Texto citado:
• • •
A Construção de Jesus

Tolentino (1)
O quadro Le Repas de Simon, de Philippe Lejeune, serviu para ilustrar a capa deste excelente livro  de Tolentino Mendonça.

Conhecíamos Tolentino Mendonça das crónicas do “Expresso”, que lemos, semana a semana, religiosamente; agora conhecemo-lo também por este magnífico livro. Trata-se de uma versão abreviada e adaptada da sua tese de doutoramento em Teologia Bíblica, defendida em 2004[1]. Foi mantido o título – A Construção de Jesus – e alterado o subtítulo para A Surpresa de um Retrato. Ambos são felizes, pois se adequam perfeitamente ao que podemos ler nas cerca de duzentas páginas desta obra de excelência.

A partir de um episódio do evangelho lucano, cujos protagonistas são Jesus, um fariseu de nome Simão e uma inominada pecadora, Tolentino Mendonça parte, à boleia da narrativa de Lucas, para a descoberta da (ou de uma) identidade de Jesus, a qual se mostra, de facto, surpreendente. Quanto a nós, o livro revela três aspetos essenciais da vida de Cristo: a condição de Messias; o apego aos pecadores e o poder de perdoá-los; e o anúncio da salvação através da fé. Transcrevamos o episódio em causa narrado por Lucas, intitulado O perdão gera o amor (Lc. 7, 36-50).
• • •
Extrato de dados:
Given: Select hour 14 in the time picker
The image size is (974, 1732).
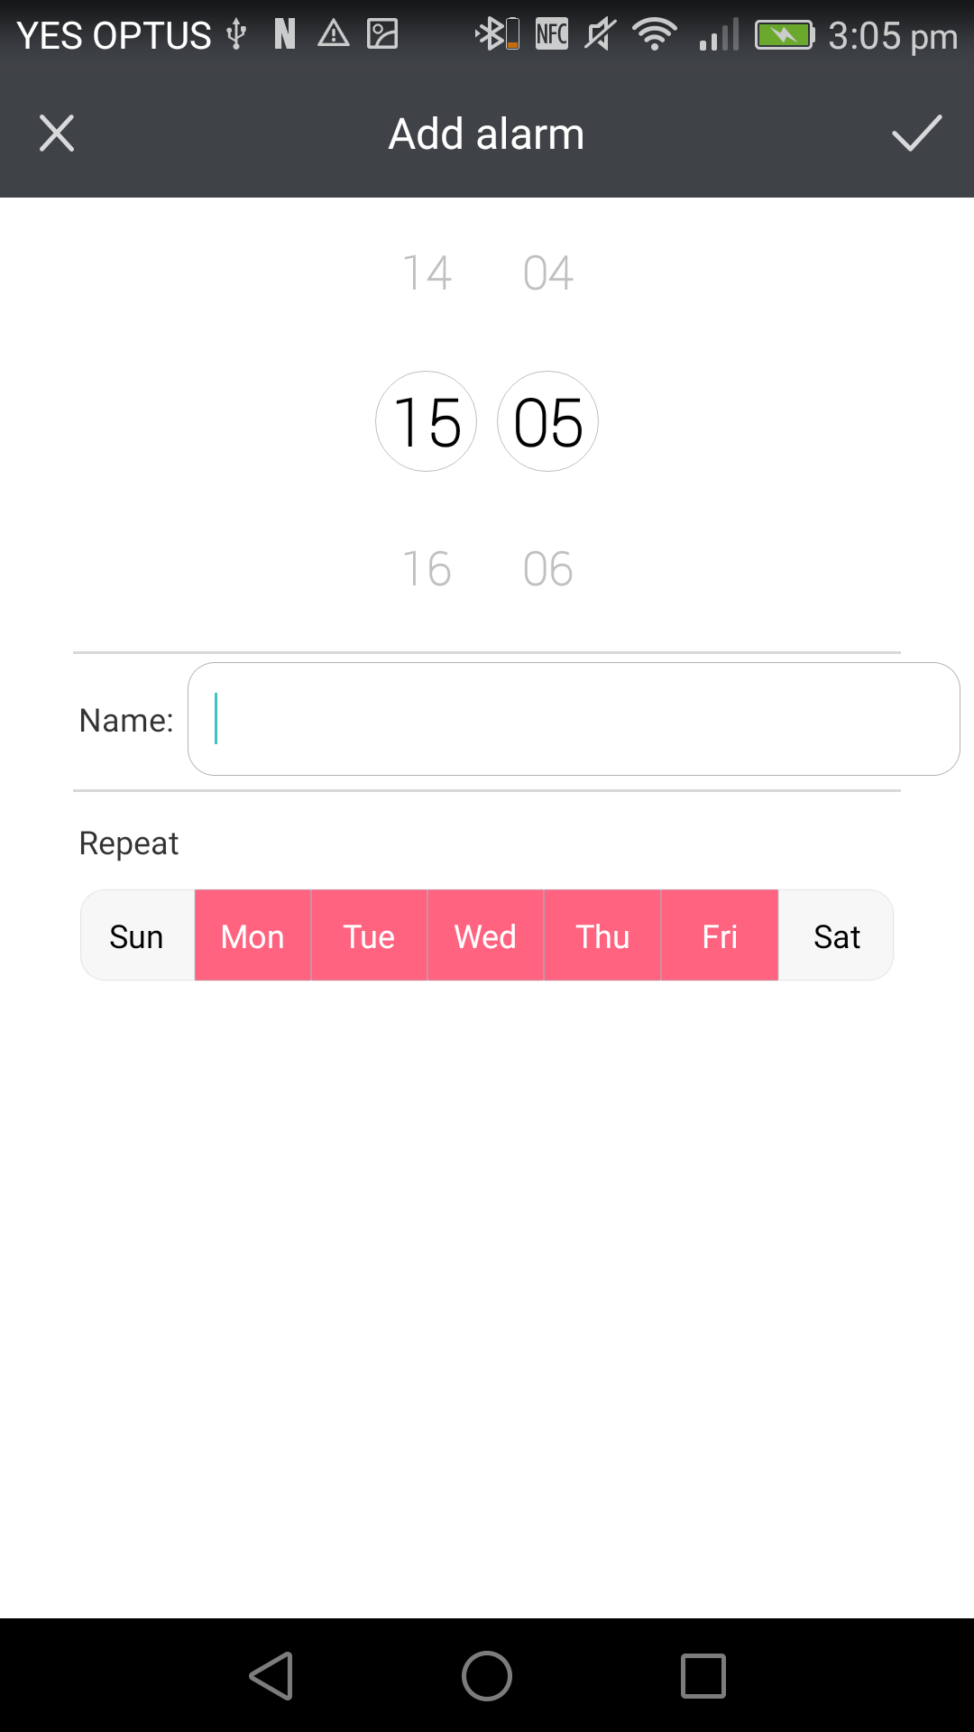Looking at the screenshot, I should 427,272.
• • •
Enunciado: Prossiga o texto sobre o livro A Construção de Jesus a partir do ponto em que termina. O material não tem qualquer relação com o texto.

Resposta:
Certo fariseu convidou Jesus para uma refeição em casa. Jesus entrou em casa do fariseu e pôs-Se à mesa. Apareceu então certa mulher, conhecida na cidade como pecadora. Ela, sabendo que Jesus estava à mesa na casa do fariseu, levou um frasco de alabastro com perfume. A mulher colocou-se por detrás, chorando aos pés de Jesus; com as lágrimas começou a banhar-Lhe os pés. Em seguida, enxugava-os com os cabelos, cobria-os de beijos e ungia-os com perfume. Vendo isso, o fariseu que havia convidado Jesus pensou: “Se este homem fosse mesmo um profeta, saberia que tipo de mulher Lhe está a tocar, porque é pecadora”. Jesus disse então ao fariseu: “Simão, tenho uma coisa a dizer-te”. Simão respondeu: “Fala, Mestre”. “Certo credor tinha dois devedores. Um devia-lhe quinhentas moedas de prata e o outro devia-lhe cinquenta. Como não tivessem com que pagar, o homem perdoou aos dois. Qual deles o amará mais?” Simão respondeu: “Acho que é aquele a quem ele perdoou mais”. Jesus disse-lhe: “Julgaste bem”. Então Jesus voltou-Se para a mulher e disse a Simão: “Vês esta mulher? Quando entrei em tua casa, não Me ofereceste água para lavar os pés; ela, porém, banhou-Me os pés com lágrimas e enxugou-os com os cabelos. Não Me deste o beijo de saudação; ela, porém, desde que entrei, não deixou de Me beijar os pés. Não derramaste óleo na minha cabeça; ela, porém, ungiu-Me os pés com perfume. Por esse razão Eu te declaro: os muitos pecados que ela cometeu estão perdoados, porque demonstrou muito amor. Aquele a quem foi perdoado pouco, demonstra pouco amor”. E Jesus disse à mulher, “Os teus pecados estão perdoados”. Então os convidados começaram a pensar: “Quem é este que até perdoa pecados?” Mas Jesus disse à mulher: “Salvou-te a tua fé. Vai em paz!

O que é verdadeiramente extraordinário, em muitos autores antigos, é a sua invulgar capacidade narrativa. Aqui deixamos este belíssimo texto no Dia de Páscoa do ano 2017[2].


Notas:

[1] o título da tese é “A Construção de Jesus. Uma leitura narrativa de Lc. 7,36-50”. Foi publicada na coleção de teses da Faculdade de Teologia da Universidade Católica Portuguesa e na editora Assírio & Alvim.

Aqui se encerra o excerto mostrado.